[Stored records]
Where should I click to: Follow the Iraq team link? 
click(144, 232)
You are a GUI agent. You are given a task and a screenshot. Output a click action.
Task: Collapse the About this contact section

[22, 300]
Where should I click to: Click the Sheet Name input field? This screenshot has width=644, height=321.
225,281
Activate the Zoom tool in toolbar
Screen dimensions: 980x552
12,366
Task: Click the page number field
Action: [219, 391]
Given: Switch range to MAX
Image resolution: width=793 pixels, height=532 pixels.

---

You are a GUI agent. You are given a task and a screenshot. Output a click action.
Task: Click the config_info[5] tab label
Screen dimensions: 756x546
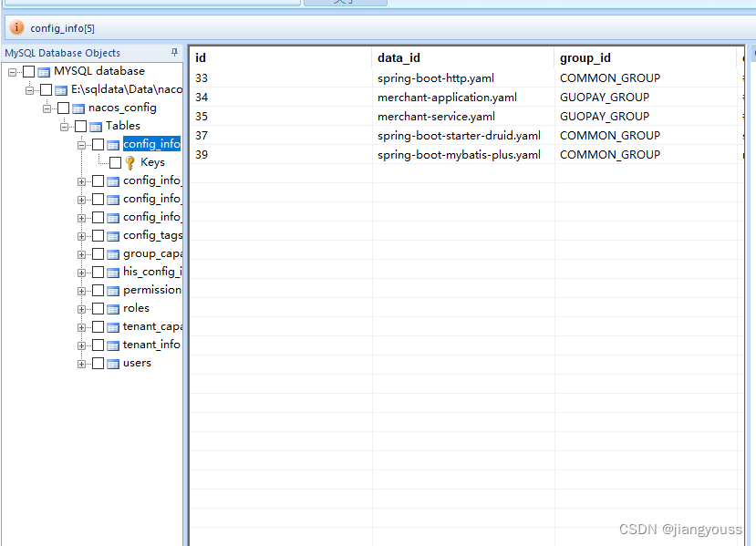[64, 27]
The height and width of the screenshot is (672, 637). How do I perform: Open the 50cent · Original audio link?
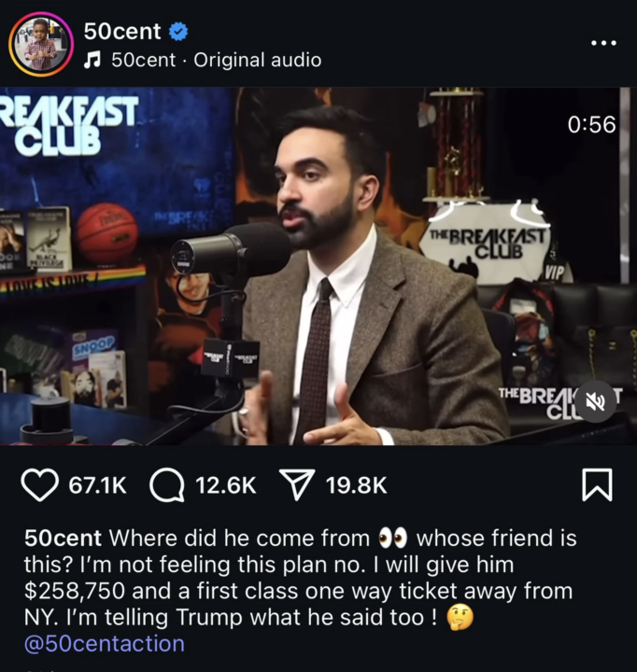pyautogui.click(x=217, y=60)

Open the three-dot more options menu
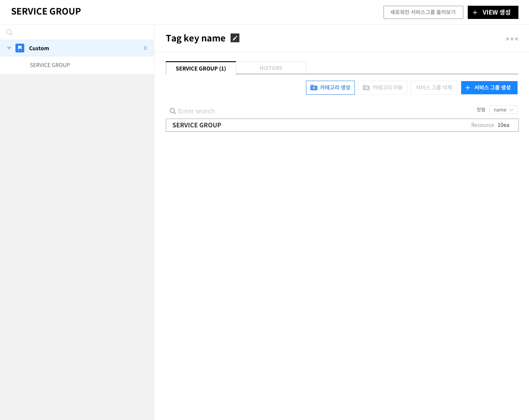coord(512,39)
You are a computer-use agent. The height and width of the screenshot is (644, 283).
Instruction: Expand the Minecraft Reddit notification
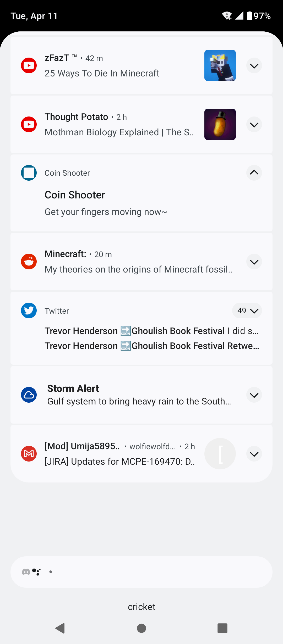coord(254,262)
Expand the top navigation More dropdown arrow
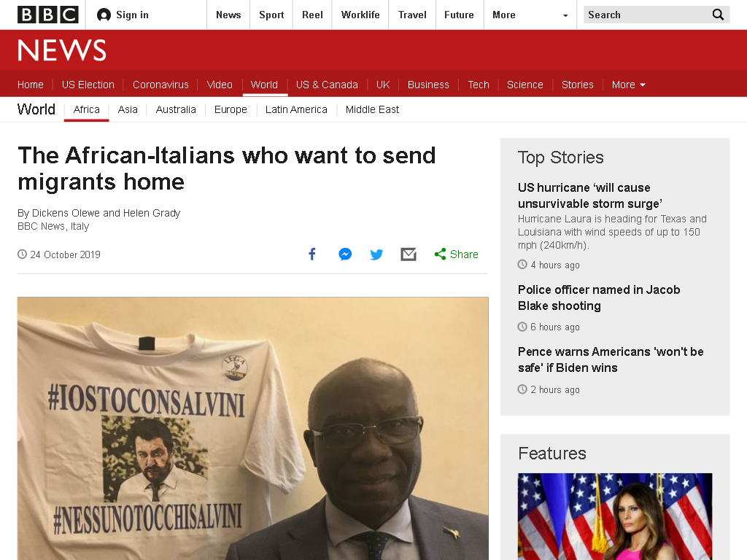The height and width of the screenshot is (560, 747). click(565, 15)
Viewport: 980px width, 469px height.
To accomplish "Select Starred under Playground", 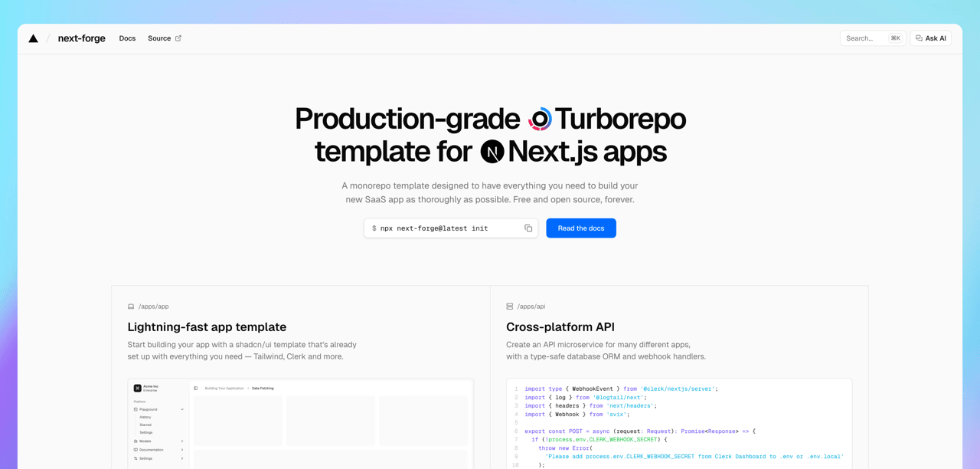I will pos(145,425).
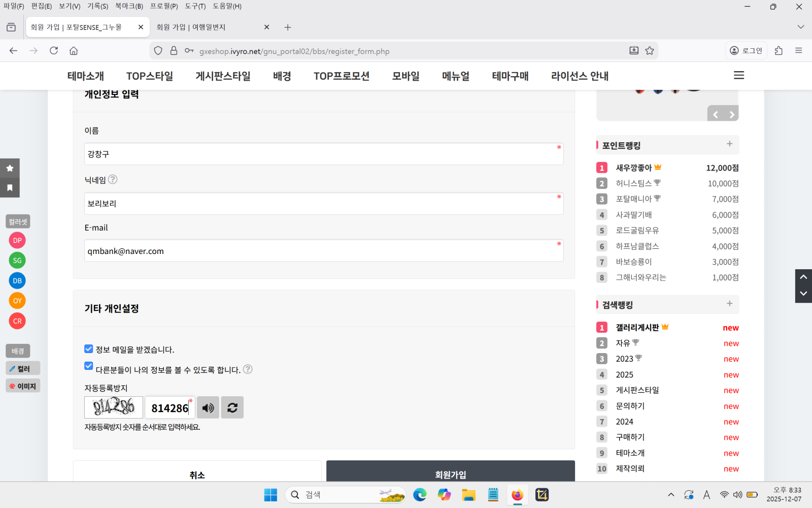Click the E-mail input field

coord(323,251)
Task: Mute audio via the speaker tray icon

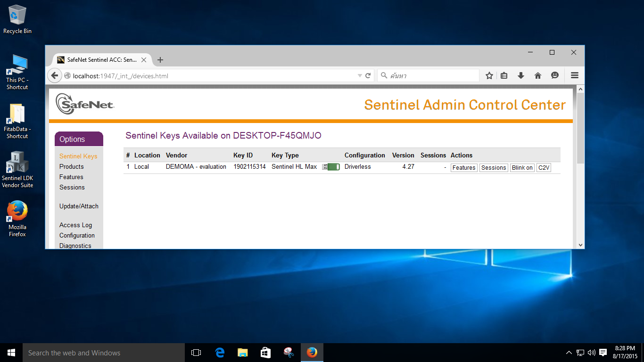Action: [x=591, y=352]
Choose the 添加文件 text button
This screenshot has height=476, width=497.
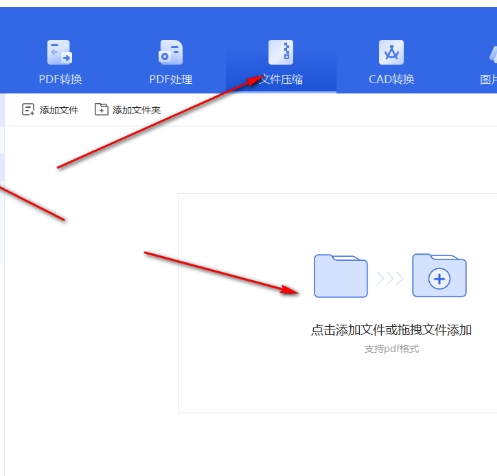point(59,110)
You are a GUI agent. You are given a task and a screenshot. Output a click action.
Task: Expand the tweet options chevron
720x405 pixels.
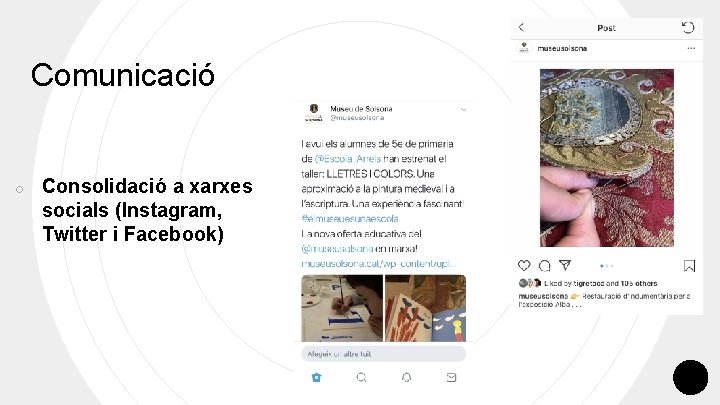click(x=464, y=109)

---

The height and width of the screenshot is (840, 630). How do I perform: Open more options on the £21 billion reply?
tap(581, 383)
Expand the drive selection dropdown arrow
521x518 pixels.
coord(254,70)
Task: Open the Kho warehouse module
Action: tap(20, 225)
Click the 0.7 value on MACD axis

_How to complete this task_
Going back to the entries above, set down exactly the lines that begin at the one with "Where should I click to: Follow" and end at the one with "Image resolution: width=793", both included, and nothing else.

_Reply to the exercise_
Where should I click to: Follow the Iraq team link? 
click(144, 232)
You are a GUI agent. You are given a task and a screenshot. Output a click action.
Task: Collapse the About this contact section

[22, 300]
Where should I click to: Click the Sheet Name input field? This screenshot has width=644, height=321.
225,281
Activate the Zoom tool in toolbar
Screen dimensions: 980x552
12,366
Task: Click the page number field
Action: [219, 391]
Given: Switch range to MAX
Image resolution: width=793 pixels, height=532 pixels.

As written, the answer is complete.